* [What is expected] Which lines of the records hold the string "Enable"? Report only how many of them there are.

----- Input data -----

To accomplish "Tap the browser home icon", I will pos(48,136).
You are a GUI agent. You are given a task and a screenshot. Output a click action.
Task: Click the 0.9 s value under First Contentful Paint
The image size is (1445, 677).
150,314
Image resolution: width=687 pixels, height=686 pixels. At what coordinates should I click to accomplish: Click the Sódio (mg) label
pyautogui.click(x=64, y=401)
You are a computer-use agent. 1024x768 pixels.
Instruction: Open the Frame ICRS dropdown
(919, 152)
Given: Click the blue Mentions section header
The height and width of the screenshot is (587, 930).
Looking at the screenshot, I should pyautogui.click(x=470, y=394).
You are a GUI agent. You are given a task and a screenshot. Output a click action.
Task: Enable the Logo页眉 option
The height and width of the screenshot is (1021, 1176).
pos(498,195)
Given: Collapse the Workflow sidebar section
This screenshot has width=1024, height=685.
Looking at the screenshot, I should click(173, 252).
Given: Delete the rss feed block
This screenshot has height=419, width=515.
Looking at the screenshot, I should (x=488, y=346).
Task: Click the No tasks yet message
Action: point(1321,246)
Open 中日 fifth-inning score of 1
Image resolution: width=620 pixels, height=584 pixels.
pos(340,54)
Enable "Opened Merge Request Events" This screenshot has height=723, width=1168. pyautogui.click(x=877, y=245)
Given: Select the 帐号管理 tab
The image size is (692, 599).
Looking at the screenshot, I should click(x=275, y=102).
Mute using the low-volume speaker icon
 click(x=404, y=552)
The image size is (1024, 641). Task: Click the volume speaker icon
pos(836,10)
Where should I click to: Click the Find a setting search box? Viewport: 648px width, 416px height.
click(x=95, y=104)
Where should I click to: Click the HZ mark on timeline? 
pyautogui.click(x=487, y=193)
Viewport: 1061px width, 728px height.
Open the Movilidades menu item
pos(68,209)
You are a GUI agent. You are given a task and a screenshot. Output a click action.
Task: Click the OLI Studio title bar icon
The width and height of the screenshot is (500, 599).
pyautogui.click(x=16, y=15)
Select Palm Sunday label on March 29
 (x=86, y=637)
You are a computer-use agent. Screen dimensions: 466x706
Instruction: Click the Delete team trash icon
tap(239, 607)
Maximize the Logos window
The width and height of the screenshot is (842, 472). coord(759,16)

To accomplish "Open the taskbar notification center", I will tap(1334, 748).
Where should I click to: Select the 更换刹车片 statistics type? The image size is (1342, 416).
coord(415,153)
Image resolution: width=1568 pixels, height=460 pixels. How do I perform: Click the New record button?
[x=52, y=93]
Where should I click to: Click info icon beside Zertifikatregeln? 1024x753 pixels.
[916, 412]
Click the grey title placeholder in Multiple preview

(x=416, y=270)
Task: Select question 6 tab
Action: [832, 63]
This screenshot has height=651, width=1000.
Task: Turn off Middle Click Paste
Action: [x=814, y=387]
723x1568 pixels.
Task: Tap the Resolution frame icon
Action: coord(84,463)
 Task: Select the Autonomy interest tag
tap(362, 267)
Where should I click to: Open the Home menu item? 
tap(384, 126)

-----

* [Completed task] 2